Non esiste nessun trionfo dovuto, anche se meritato. Esiste solo il trionfo che ti prendi. Il mondo è pieno di imprese sfiorate, di “quasi”; se li porta via il vento, dopo poco. Rimane l’amarezza, rimane un ricordo che brucia che non hai voglia di raccontare, rimane l’odio verso te stesso, vorresti uccidere quella parte malata, ma che ti piaccia o no fa parte di te.
Ci sono cose che, se anche il mondo intero ti amasse in contemporanea, gli altri non possono fare, toccano a te e nessun altro.
Mi viene in mente una delle rare eccezioni. Olimpiadi di Londra, 1908, maratona. Dorando Pietri era primo, aveva corso quasi quarantadue chilometri, ma gli ultimi cinquecento metri diventarono cinquecento chilometri. Sbagliò strada, cadde stremato, lo spazio dilatato. Ruppero il protocollo aiutandolo, anche solo per pietà; si dimenticarono che non si può, appunto.
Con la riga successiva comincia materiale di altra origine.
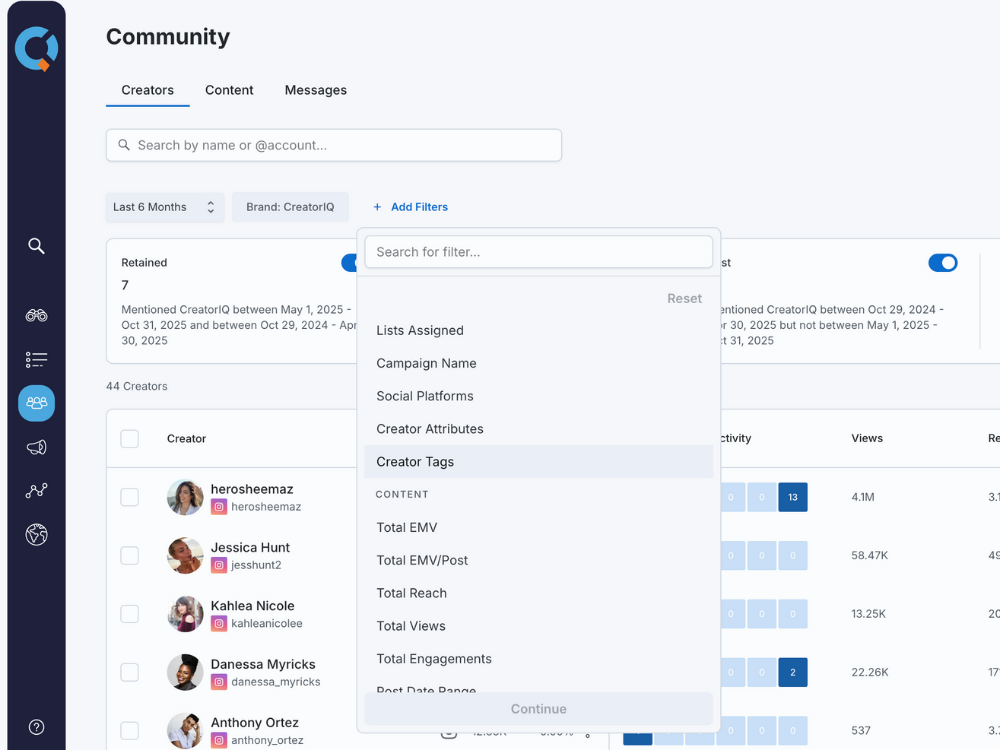Click the CreatorIQ logo in sidebar
The width and height of the screenshot is (1000, 750).
[x=36, y=49]
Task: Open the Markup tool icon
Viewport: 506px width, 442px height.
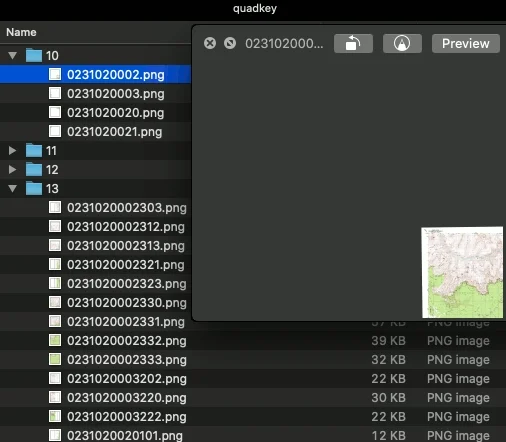Action: (x=402, y=43)
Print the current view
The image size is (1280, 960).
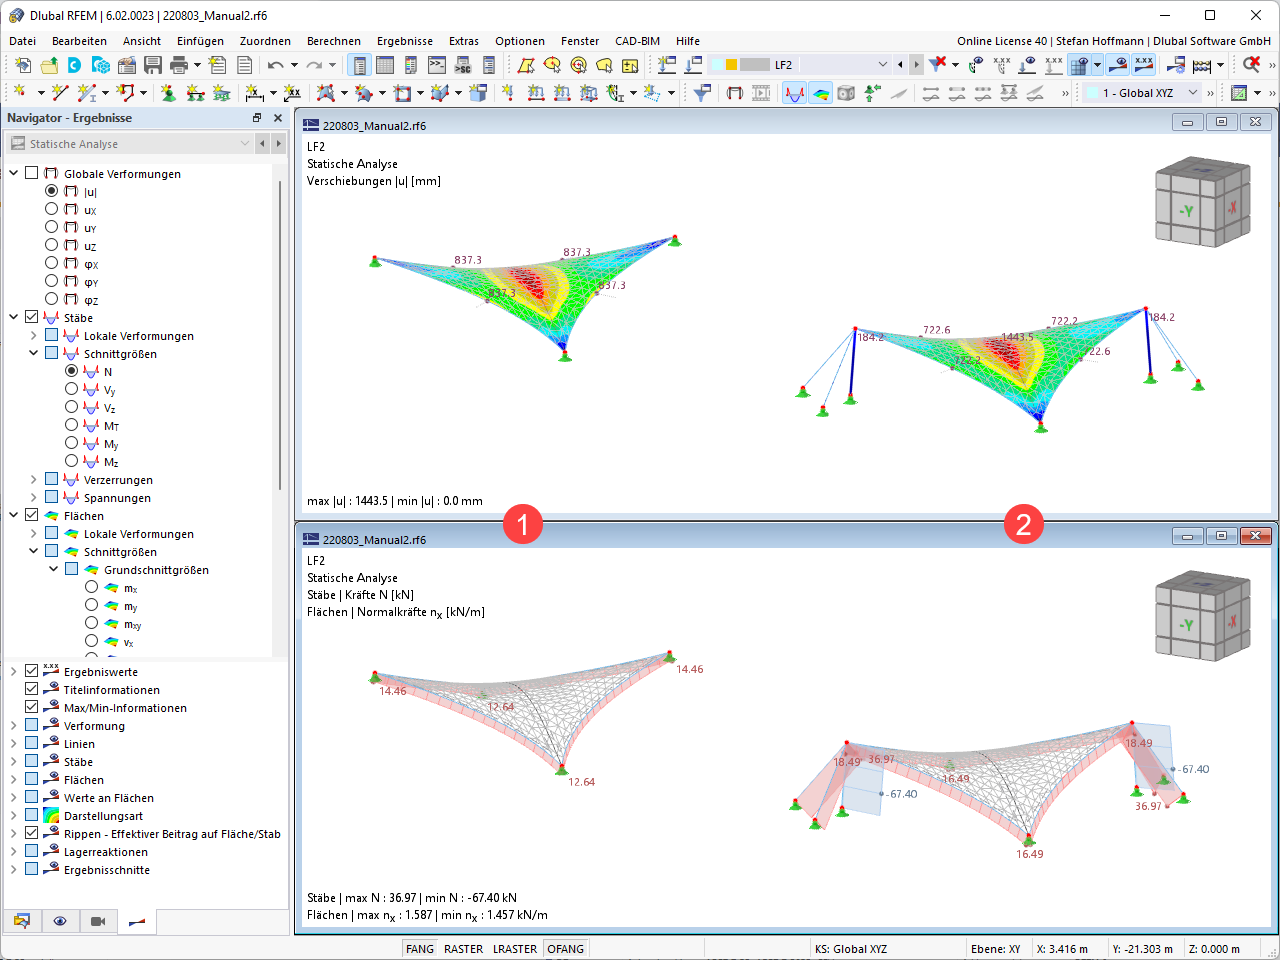(177, 64)
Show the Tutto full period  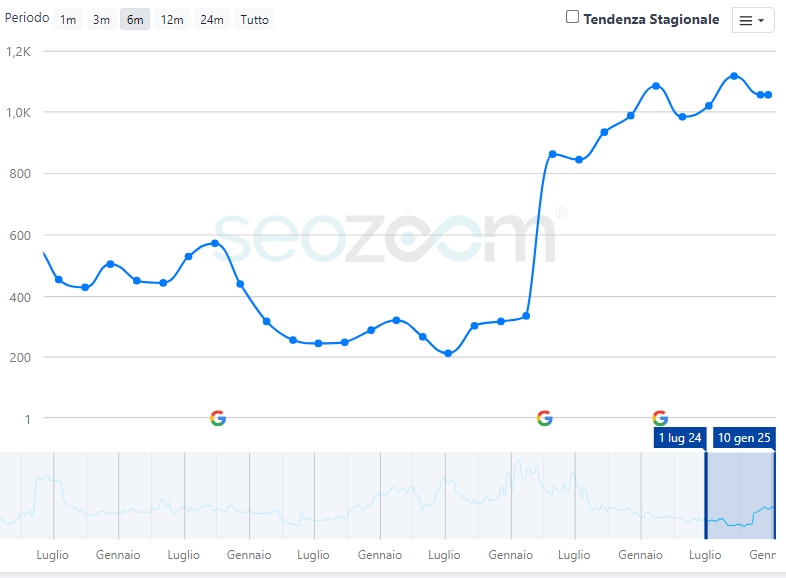tap(254, 20)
A lui almeno non andò male, diventò comunque famoso, perse la medaglia in cambio di una coppa d’argento dorato donata dalla principessa Alessandra di Galles, arrivarono a fare una colletta raccogliendo trecento sterline, si prese le sue rivincite successivamente, ma è un caso rarissimo, lontano.

Dorando_Pietri_1908
Questa sarà un’altra storia. Il mondo va sempre più veloce e sempre più velocemente dimentica, la sete di miti si è trasformata in fame di eventi da accatastare a caso.
Ora il tempo deve ripartire.
Il pallone tocca il braccio, cade morto sul terreno, il portiere urla, il silenzio dello stadio ammutolito diventa assoluto fino a diventare il suo contrario – niente fa più rumore di quarantamila persone zitte – riempio i polmoni e fischio, vorrei piangere, vorrei scappare, devo farlo.
E’ calcio di rigore. Speriamo lo sbaglino, è l’unica cosa che mi è rimasta da fare.